> [Extrait du texte]
⁂

Gilead justifie ce prix élevé par les coûts de développement à long terme. Les experts et les militants de la lutte contre le sida ne sont cependant pas d'accord. Astrid Berner-Rodoreda cite les calculs du pharmacologue britannique Andrew Hill, de l'Université de Liverpool, qui a calculé les coûts réels de fabrication du lénacapavir.
Même avec une marge bénéficiaire de 30 pour cent, selon Hill, le prix ne devrait être que de 40 dollars par an , soit un millième de ce que demande Gilead.
Où le lénacapavir sera-t-il disponible ?Gilead négocie actuellement avec plusieurs fabricants de médicaments génériques afin de fabriquer et de commercialiser le médicament à moindre coût dans les pays à faible revenu. Le territoire sous licence comprendra 120 pays, dont certains en Afrique subsaharienne.
Cependant, certains pays à revenu intermédiaire comme l'Argentine, le Brésil, le Mexique et le Pérou pourraient ne pas être inclus dans la zone d'autorisation, même si Gilead y a également testé le médicament. Cela soulève des questions éthiques et juridiques, a déclaré Berner-Rodoreda.
Christine Stegling, directrice adjointe de l'ONUSIDA, partage un avis similaire. Lors du lancement du rapport annuel de l'ONUSIDA , elle a déclaré que « ces innovations révolutionnaires ne permettront une réelle réduction des nouvelles infections que si nous garantissons leur accès à tous ».
Comment fonctionne le lénacapavir ?Le lénacapavir est un inhibiteur de capside : son principe actif perturbe la fonction de l'enveloppe protéique conique entourant le génome du VIH et inhibe la réplication du virus. Contrairement à la plupart des antirétroviraux, ce principe actif agit à plusieurs stades de la vie du virus.

⁂

> [Entrées affichées]
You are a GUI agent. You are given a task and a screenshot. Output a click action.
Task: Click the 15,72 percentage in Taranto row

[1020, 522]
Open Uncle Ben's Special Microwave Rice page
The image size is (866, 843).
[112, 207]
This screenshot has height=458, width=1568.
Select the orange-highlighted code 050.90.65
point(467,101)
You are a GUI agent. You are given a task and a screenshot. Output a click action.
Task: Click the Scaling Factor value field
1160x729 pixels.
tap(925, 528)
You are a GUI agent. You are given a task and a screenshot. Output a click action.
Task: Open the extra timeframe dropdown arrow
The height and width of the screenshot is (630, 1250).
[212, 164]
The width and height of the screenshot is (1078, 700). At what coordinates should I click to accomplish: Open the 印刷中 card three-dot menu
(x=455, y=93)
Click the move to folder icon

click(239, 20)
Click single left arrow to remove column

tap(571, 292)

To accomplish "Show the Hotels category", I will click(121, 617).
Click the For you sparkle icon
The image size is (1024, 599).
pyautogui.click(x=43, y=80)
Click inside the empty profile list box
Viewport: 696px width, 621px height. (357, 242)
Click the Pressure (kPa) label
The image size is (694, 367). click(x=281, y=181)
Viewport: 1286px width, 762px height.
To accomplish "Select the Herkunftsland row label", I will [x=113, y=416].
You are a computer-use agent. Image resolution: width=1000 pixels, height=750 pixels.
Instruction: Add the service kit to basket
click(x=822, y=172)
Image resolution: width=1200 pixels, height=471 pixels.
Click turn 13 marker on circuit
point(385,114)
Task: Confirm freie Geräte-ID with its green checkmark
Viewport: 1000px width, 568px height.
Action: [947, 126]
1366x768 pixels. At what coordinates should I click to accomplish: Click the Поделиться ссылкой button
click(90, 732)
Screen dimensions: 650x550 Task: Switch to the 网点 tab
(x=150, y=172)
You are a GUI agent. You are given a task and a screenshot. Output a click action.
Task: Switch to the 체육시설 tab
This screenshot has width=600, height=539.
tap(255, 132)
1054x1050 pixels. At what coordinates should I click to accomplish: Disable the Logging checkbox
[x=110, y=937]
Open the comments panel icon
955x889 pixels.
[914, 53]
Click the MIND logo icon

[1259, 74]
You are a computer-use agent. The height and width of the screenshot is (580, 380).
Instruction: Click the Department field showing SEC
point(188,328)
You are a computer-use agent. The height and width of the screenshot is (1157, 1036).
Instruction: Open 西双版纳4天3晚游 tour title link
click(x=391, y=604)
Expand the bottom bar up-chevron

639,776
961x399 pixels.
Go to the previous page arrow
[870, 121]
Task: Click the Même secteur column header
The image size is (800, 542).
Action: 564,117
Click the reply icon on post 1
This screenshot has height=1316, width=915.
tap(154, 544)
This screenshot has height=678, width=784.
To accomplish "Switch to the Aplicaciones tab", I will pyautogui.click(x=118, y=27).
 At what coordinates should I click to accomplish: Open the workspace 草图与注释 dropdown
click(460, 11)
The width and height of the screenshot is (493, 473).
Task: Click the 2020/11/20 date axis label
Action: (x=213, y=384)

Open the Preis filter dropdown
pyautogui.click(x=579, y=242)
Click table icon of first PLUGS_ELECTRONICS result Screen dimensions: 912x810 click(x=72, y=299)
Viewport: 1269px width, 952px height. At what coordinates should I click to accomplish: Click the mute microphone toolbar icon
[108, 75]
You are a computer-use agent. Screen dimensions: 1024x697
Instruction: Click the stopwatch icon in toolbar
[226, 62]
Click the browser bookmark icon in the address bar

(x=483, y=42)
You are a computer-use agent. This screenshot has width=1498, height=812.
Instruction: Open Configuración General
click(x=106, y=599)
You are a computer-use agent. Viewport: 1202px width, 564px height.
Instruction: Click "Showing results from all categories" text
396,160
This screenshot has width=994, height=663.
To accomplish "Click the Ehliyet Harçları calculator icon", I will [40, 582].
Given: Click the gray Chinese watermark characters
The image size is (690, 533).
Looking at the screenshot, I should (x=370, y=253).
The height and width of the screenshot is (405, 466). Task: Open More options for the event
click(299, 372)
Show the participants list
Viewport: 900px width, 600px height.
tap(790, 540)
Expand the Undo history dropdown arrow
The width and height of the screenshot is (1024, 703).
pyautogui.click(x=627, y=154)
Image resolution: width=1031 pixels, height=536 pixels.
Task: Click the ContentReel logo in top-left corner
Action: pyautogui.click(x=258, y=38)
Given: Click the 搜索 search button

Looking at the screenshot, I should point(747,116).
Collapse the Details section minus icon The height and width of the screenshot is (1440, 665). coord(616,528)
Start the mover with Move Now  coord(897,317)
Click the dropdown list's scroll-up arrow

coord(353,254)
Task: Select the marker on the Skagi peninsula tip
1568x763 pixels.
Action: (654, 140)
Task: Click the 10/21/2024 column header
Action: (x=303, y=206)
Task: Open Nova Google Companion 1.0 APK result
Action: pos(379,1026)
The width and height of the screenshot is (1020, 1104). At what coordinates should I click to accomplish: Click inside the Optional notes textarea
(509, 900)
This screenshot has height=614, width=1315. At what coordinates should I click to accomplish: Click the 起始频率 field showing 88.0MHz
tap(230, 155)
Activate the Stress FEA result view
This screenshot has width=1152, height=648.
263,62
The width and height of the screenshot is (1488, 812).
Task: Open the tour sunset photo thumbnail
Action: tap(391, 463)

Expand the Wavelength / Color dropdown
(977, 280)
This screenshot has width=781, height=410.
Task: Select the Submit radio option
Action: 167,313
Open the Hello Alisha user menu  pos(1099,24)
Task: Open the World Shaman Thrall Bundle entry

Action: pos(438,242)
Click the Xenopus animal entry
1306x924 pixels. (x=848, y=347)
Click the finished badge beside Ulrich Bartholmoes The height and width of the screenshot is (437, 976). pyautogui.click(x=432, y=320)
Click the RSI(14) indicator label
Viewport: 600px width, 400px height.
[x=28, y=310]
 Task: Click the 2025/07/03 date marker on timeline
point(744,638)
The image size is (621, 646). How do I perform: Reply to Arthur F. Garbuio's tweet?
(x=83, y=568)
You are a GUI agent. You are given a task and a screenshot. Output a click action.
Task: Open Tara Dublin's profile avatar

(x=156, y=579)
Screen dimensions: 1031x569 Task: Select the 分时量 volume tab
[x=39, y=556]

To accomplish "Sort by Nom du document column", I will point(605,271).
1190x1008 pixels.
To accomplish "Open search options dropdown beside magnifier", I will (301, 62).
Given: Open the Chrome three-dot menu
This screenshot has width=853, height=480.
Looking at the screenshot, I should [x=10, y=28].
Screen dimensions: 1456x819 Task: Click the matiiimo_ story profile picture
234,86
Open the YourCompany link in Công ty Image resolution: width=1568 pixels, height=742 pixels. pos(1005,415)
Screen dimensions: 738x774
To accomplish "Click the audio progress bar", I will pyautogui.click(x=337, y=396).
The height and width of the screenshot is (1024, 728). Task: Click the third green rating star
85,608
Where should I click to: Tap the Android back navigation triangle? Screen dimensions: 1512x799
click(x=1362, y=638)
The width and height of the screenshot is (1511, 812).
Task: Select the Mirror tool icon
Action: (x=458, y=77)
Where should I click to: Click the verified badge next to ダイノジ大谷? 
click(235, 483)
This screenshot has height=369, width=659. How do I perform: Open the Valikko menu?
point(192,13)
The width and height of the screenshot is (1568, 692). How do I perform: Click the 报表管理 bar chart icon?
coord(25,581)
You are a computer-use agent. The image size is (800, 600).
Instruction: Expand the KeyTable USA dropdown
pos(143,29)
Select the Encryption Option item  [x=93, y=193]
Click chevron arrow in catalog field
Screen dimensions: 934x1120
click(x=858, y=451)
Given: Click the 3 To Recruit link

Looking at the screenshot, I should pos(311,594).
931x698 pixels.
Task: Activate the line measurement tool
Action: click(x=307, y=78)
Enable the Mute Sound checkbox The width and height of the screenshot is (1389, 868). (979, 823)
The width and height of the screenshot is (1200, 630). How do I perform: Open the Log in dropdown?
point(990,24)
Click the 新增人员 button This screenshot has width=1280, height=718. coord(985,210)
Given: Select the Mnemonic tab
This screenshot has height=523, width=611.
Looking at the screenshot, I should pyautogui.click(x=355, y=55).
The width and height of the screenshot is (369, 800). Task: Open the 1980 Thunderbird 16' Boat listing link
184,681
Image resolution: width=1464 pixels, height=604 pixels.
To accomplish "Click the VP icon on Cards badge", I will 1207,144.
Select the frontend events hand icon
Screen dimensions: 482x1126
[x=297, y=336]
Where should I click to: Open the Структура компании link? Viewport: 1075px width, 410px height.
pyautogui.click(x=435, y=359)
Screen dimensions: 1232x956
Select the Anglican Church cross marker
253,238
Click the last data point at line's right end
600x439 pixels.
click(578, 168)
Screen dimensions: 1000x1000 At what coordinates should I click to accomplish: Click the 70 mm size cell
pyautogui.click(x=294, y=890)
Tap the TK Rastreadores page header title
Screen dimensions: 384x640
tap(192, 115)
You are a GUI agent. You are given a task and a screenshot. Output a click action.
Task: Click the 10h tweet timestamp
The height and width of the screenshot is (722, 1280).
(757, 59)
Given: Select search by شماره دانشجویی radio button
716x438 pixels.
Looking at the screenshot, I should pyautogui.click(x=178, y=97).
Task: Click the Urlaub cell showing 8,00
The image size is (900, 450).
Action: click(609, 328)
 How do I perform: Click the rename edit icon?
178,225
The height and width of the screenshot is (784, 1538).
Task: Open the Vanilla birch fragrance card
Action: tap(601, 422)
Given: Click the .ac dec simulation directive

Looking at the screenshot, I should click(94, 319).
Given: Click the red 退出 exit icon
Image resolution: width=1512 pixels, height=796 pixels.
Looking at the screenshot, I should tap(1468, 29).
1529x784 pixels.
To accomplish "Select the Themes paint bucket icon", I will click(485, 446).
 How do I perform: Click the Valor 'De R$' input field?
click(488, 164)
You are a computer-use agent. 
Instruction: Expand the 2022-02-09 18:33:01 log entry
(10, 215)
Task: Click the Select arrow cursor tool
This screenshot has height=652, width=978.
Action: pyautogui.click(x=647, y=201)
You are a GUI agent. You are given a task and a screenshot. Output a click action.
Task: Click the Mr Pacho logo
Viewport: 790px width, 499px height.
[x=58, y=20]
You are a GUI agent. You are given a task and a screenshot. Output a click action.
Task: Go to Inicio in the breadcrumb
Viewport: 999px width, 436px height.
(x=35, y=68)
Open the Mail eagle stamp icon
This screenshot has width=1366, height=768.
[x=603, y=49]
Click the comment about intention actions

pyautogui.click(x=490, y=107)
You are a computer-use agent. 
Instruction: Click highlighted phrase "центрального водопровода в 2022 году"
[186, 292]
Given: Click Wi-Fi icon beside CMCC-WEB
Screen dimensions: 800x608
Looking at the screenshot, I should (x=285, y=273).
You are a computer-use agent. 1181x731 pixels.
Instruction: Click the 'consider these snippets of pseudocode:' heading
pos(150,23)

⁂

> [Objectif visé]
Répondez brièvement aux questions suivantes à partir de l'extrait sur le lénacapavir.
(a) Selon Andrew Hill, quel devrait être le prix du lénacapavir avec une marge bénéficiaire de 30 pour cent ?
(b) Combien de pays comprendra le territoire sous licence ?
(c) Quelle fonction occupe Christine Stegling ?

> [Résultat attendu]
(a) 40 dollars par an.
(b) 120 pays.
(c) Directrice adjointe de l'ONUSIDA.